Source:
┌────────

Capstone 86 — Constitutional Rules Engine
A rule is a name, a predicate, and an explanation. Anything missing one of those three is a vibe, not a rule.
Type: Build Languages: Python, YAML Prerequisites: Phase 18 safety lessons, Phase 19 Track A lessons 25-29 Time: ~90 min
Problem
Classifiers cover the recognizable failures. Rules engines cover the contractual ones. A team writing a coding assistant wants a constraint like "every response that contains code must end in either a runnable block or a stated assumption." A team running a customer support bot wants "every refusal must offer a next step." These constraints are not natural classifier targets. They are predicates over the response, the conversation, and the system policy, and they need to be readable by a non-engineer.

└────────

Provided material:

┌────────

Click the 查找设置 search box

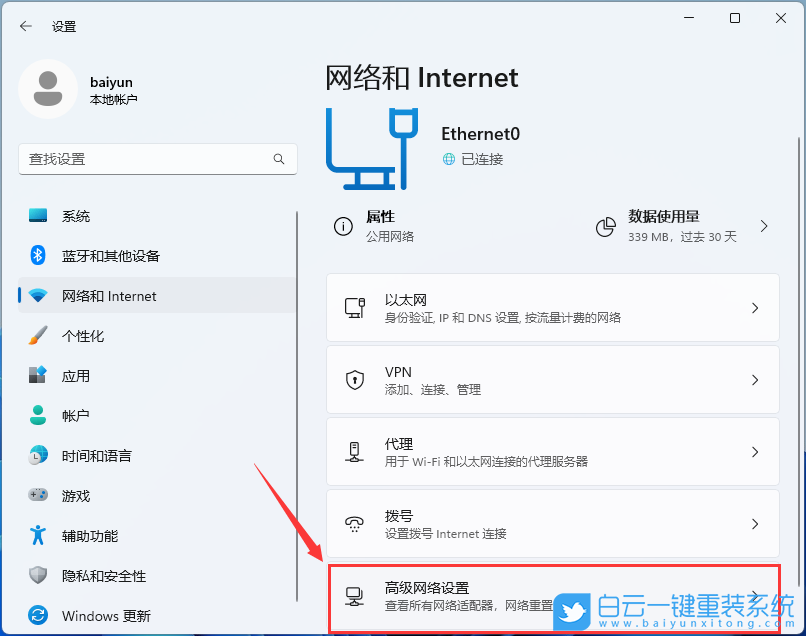pos(157,159)
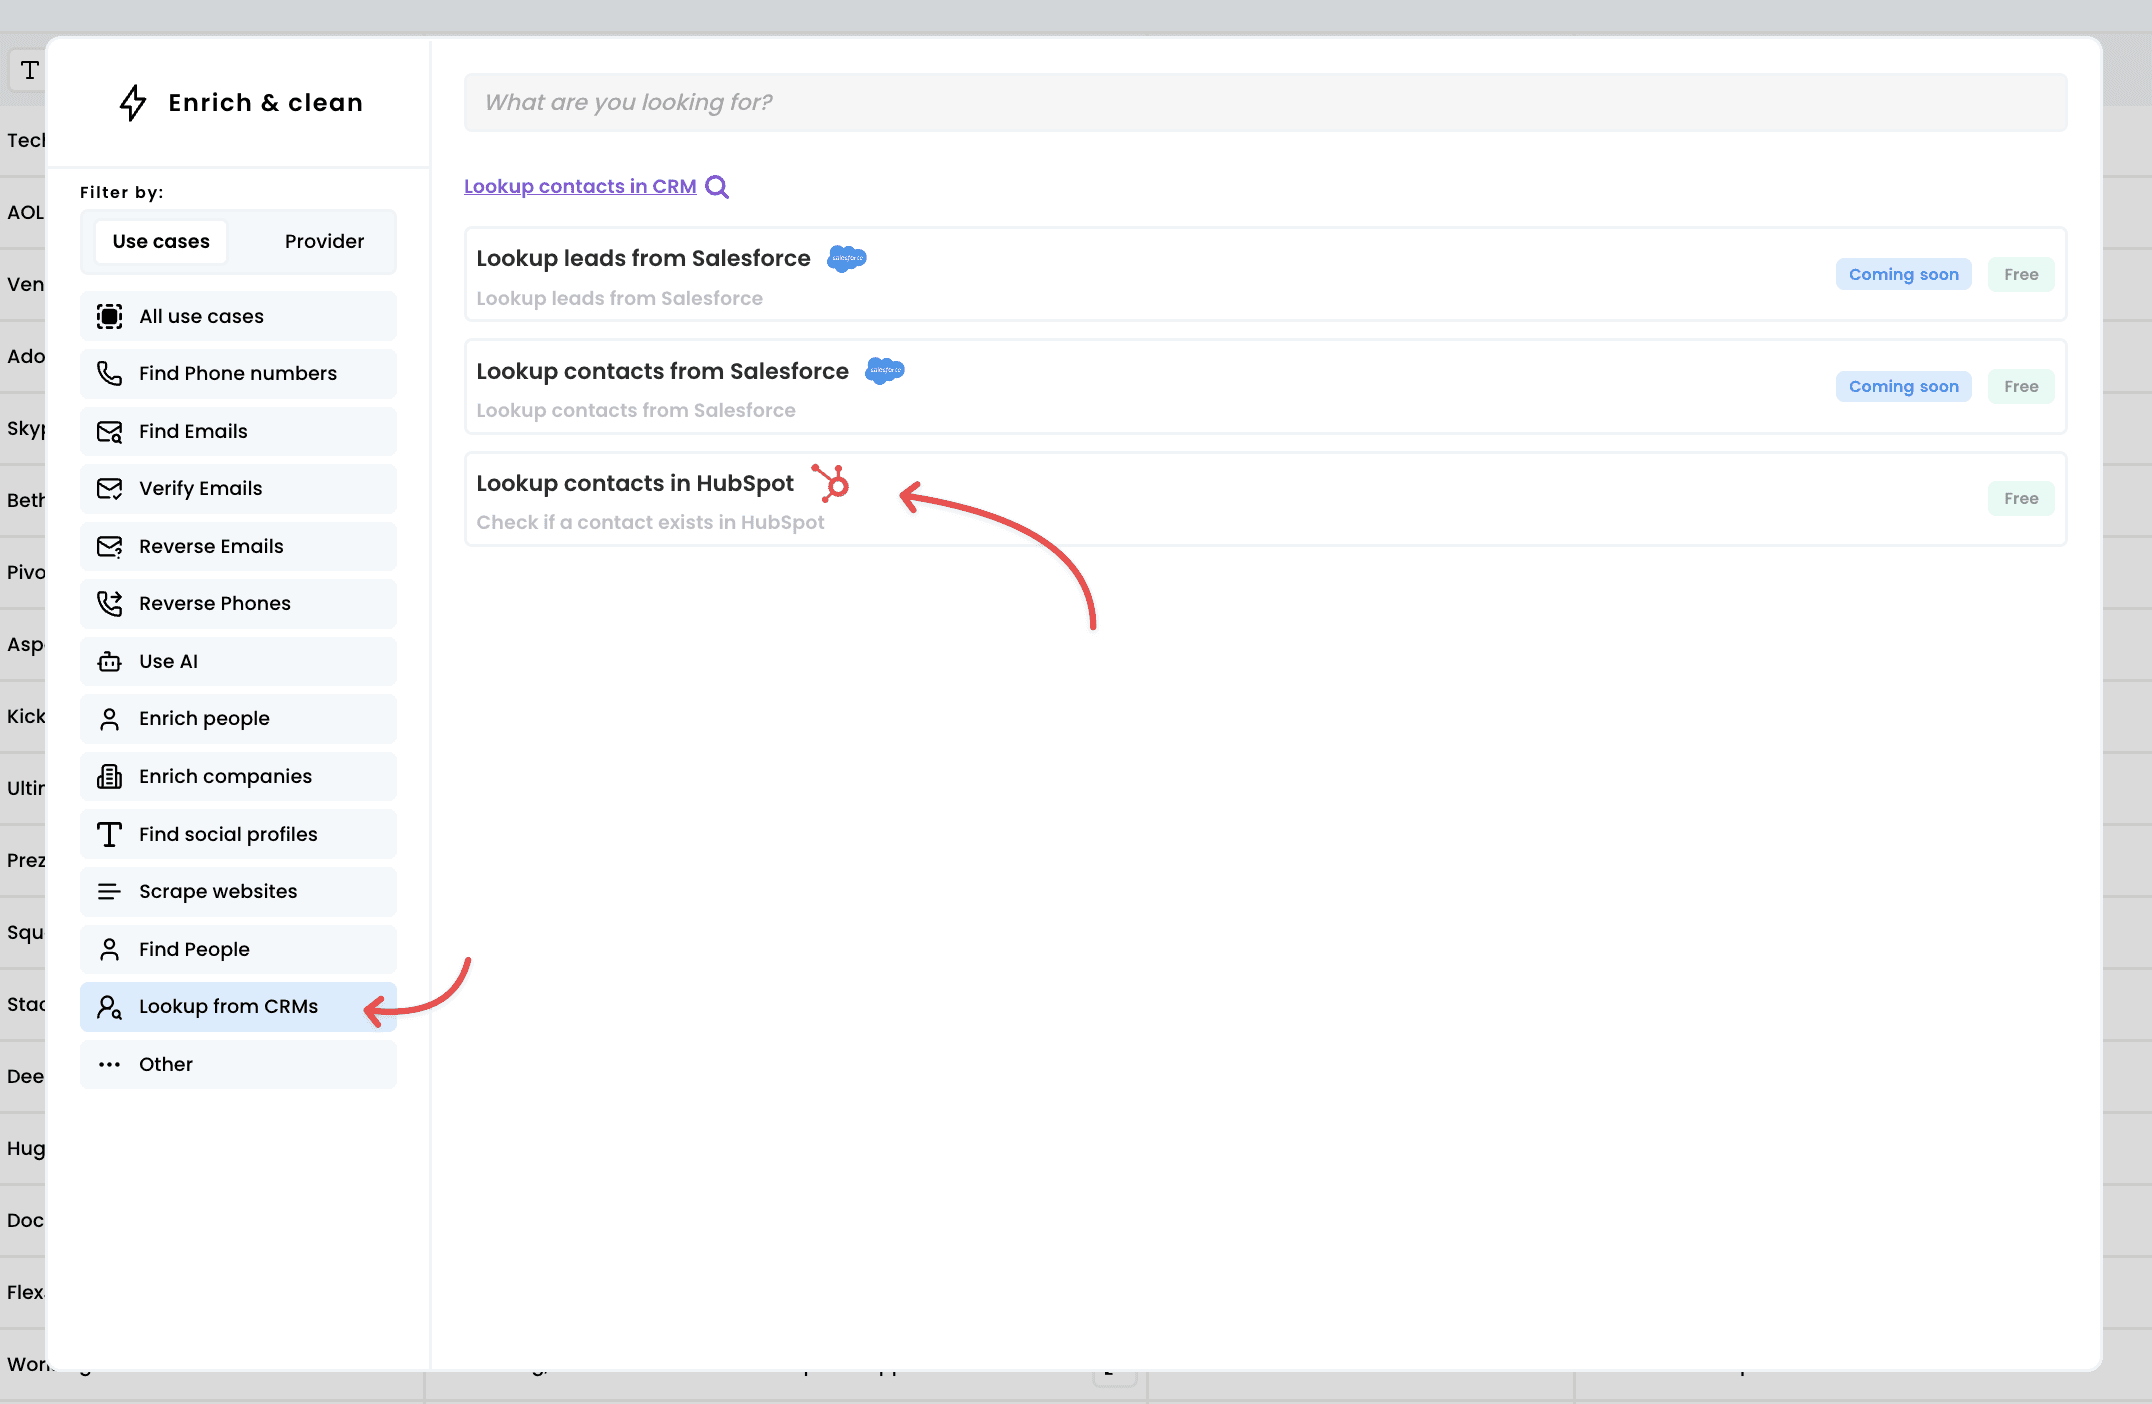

└────────

Copy the rules engine capstone text word for word, starting with "Capstone 86 —" and going on through "by a non-engineer.".

Capstone 86 — Constitutional Rules Engine
A rule is a name, a predicate, and an explanation. Anything missing one of those three is a vibe, not a rule.
Type: Build Languages: Python, YAML Prerequisites: Phase 18 safety lessons, Phase 19 Track A lessons 25-29 Time: ~90 min
Problem
Classifiers cover the recognizable failures. Rules engines cover the contractual ones. A team writing a coding assistant wants a constraint like "every response that contains code must end in either a runnable block or a stated assumption." A team running a customer support bot wants "every refusal must offer a next step." These constraints are not natural classifier targets. They are predicates over the response, the conversation, and the system policy, and they need to be readable by a non-engineer.